You are viewing a plain text version of this content. The canonical link for it is here.

Posted to solr-user@lucene.apache.org by Timothy Potter <th...@gmail.com> on 2013/09/20 17:56:07 UTC

Need help understanding the use cases behind core auto-discovery

Trying to add some information about core.properties and auto-discovery in
Solr in Action and am at a loss for what to tell the reader is the purpose
of this feature.

Can anyone point me to any background information about core
auto-discovery? I'm not interested in the technical implementation details.
Mainly I'm trying to understand the motivation behind having this feature
as it seems unnecessary with the Core Admin API. Best I can tell is it
removes a manual step of firing off a call to the Core Admin API or loading
a core from the Admin UI. If that's it and I'm overthinking it, then cool
but was expecting more of an "ah-ha" moment with this feature ;-)

Any insights you can share are appreciated.

Thanks.
Tim

Re: Need help understanding the use cases behind core auto-discovery

Posted by Trey Grainger <so...@gmail.com>.

While on this topic...

Is it still true in Solr 4.5 (RC) that it is not possible to have a shared
config directory?  In general, I like the new core.properties mechanism
better as it removes the unnecessary centralized configuration of cores in
solr.xml, but I have an infrastructure where I have thousands of Solr Cores
with the same configs on a single server, and as last I could tell with
Solr 4.4 the only way to support this in core.properties was to copy and
paste or create symbolic links for the whole conf/ folder for every core
(i.e. thousands of identical copies of all config files in my case).

In the old solr.xml format, we could set the instanceDir to have all cores
reference the same folder, but in core.properties there doesn't seem to be
anything like this.  I tried just referencing solrconfig.xml in another
directory, but because everything is now relative to the conf/ directory
under the folder containing core.properties, none of the referenced files
were in the right place.

** RAW DATA **

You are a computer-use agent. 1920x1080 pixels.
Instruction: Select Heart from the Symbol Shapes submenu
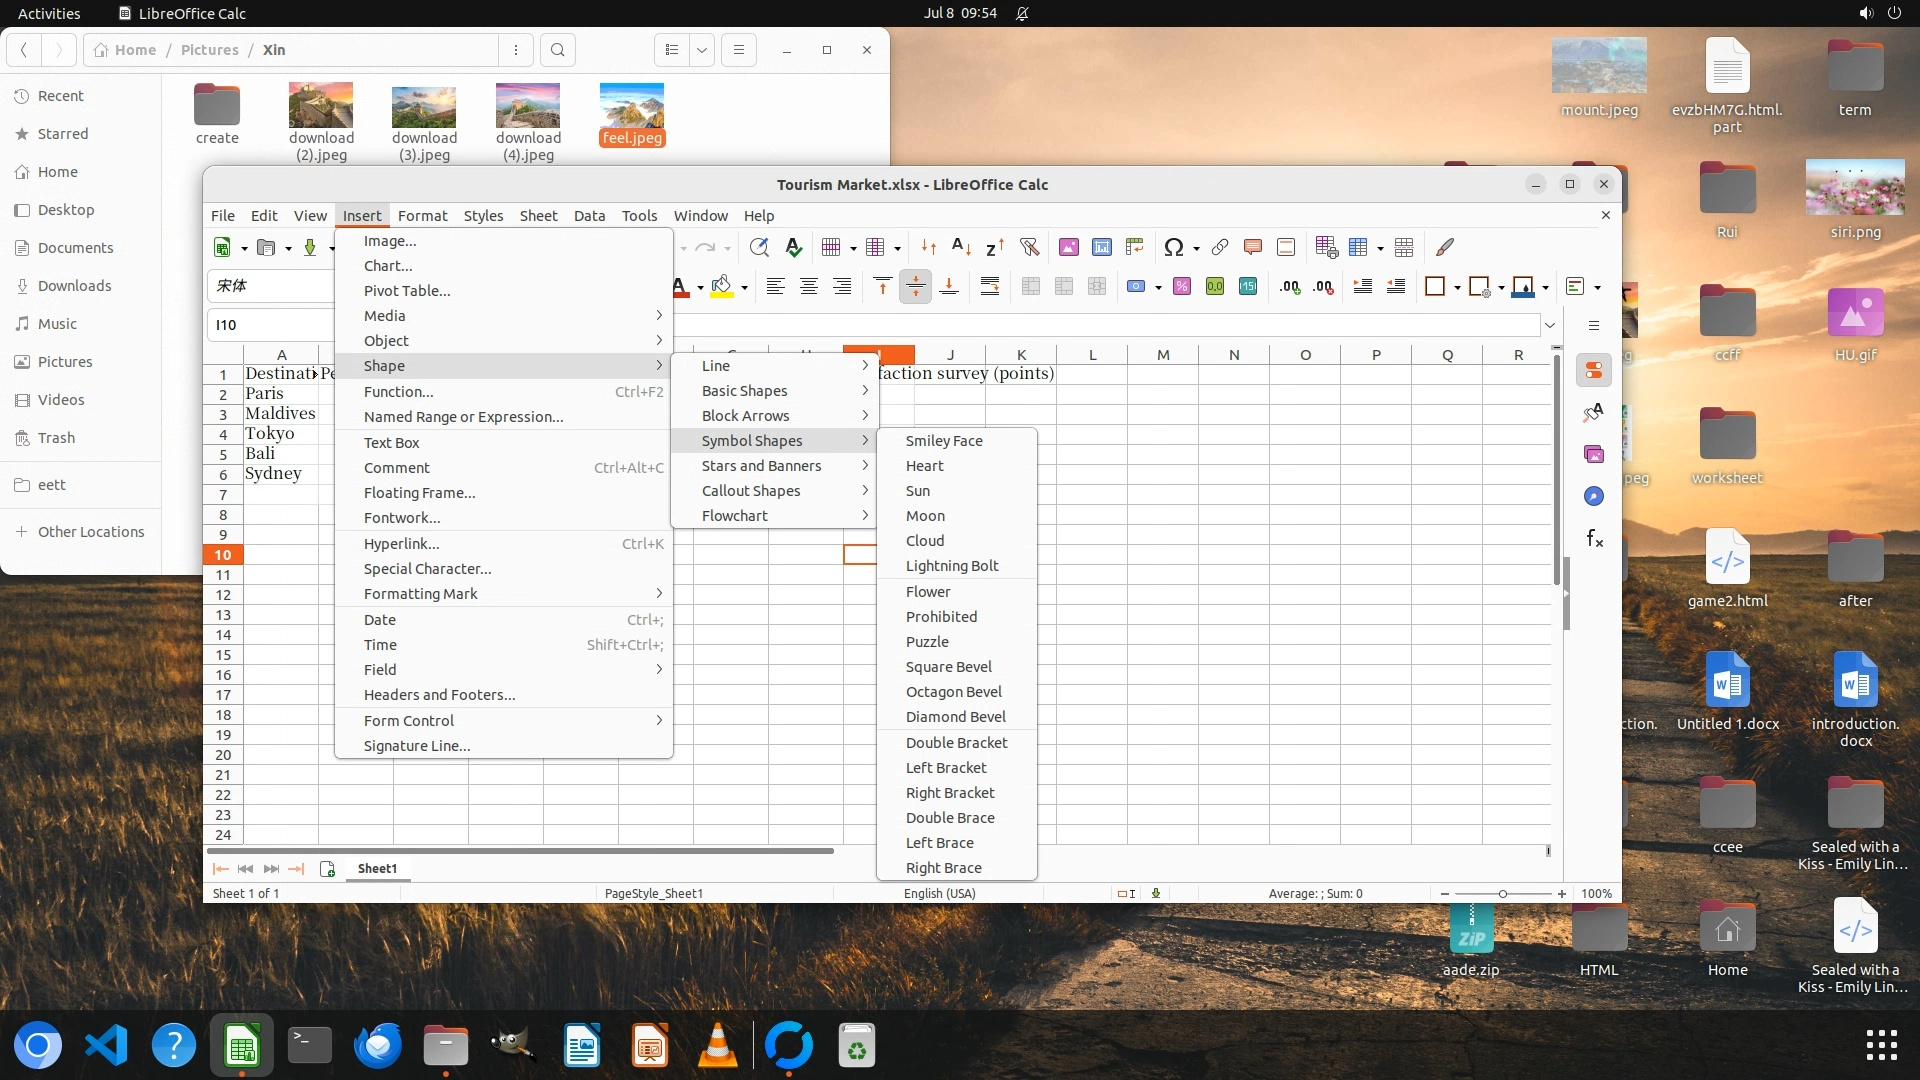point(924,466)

==

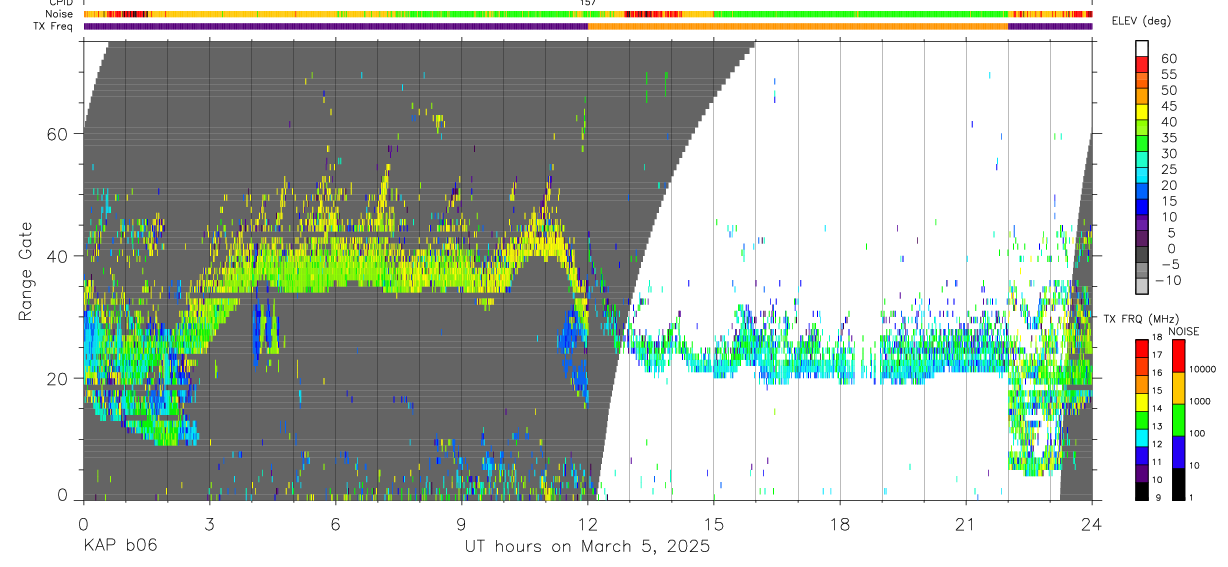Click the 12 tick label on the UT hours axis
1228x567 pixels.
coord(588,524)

** AIM OF THE TASK **
Carry on the mailing-list thread about Solr core auto-discovery from the point where it stops. The rows come from a separate source.

** ANSWER FOR THE TASK **
Is there any better guidance on migrating to core autodiscovery with the
need for a shared config directory (non-SolrCloud mode)?  This looked
promising, but it sounds dead from Erick's JIRA comment:
https://issues.apache.org/jira/browse/SOLR-4478

Thanks,

-Trey


On Sat, Sep 21, 2013 at 2:25 PM, Erick Erickson <er...@gmail.com>wrote:

> Also consider where SolrCloud is going. Trying to correctly maintain
> all the solr.xml files yourself on all the nodes would have
> been..."interesting". On all the machines in your 200 node cluster.
> With 17 different collections. With nodes coming and going. With
> splitting shards. With.....
>
> Collections are almost guaranteed to be distributed unevenly (e.g. a
> big collection might have 20 shards and a small collection 3 in the
> same cluster). So each node used to require solr.xml to be unique as
> far as everything in the <cores> tag. But everything  _not_ in the
> <cores> tags is common. Say you wanted to change the
> shardHandlerFactory (or any other setting we put in solr.xml that
> wouldn't have gone into the old <cores> tag). In the old-style way of
> doing things, since each solr.xml file on each node has potentially a
> different set of cores, you'd have to edit each and every one of them.
>
> The older way of doing this is fine as long as each solr.xml on each
> machine is self-consistent. So auto-discovery essentially automates
> that self-consistency.
>
> It also makes it possible to have Zookeeper manage your solr.xml and
> auto-distribute it to new nodes (or update existing) which would have
> taken a lot of effort to get right without auto-discovery. So changing
> the <shardHandlerFactory> consists of changing the solr.xml file and
> pushing it to ZooKeeper (don't quite remember the right JIRA, but you
> can do this now).
>
> I suppose it's like all other refactorings. Solr.xml had it's origin
> in the single-core days, then when multi-cores came into being it was
> expanded to include that information, but eventually became, as Yonik
> says, unnecessary central configuration which started becoming a
> limitation.
>
> FWIW,
> Erick
>
> On Fri, Sep 20, 2013 at 9:45 AM, Timothy Potter <th...@gmail.com>
> wrote:
> > Exactly the insight I was looking for! Thanks Yonik ;-)
> >
> >
> > On Fri, Sep 20, 2013 at 10:37 AM, Yonik Seeley <yo...@lucidworks.com>
> wrote:
> >
> >> On Fri, Sep 20, 2013 at 11:56 AM, Timothy Potter <th...@gmail.com>
> >> wrote:
> >> > Trying to add some information about core.properties and
> auto-discovery
> >> in
> >> > Solr in Action and am at a loss for what to tell the reader is the
> >> purpose
> >> > of this feature.
> >>
> >> IMO, it was more a removal of unnecessary central configuration.
> >> You previously had to list the core in solr.xml, and now you don't.
> >> Cores should be fully self-describing so that it should be easy to
> >> move them in the future just by moving the core directory (although
> >> that may not yet work...)
> >>
> >> -Yonik
> >> http://lucidworks.com
> >>
> >> > Can anyone point me to any background information about core
> >> > auto-discovery? I'm not interested in the technical implementation
> >> details.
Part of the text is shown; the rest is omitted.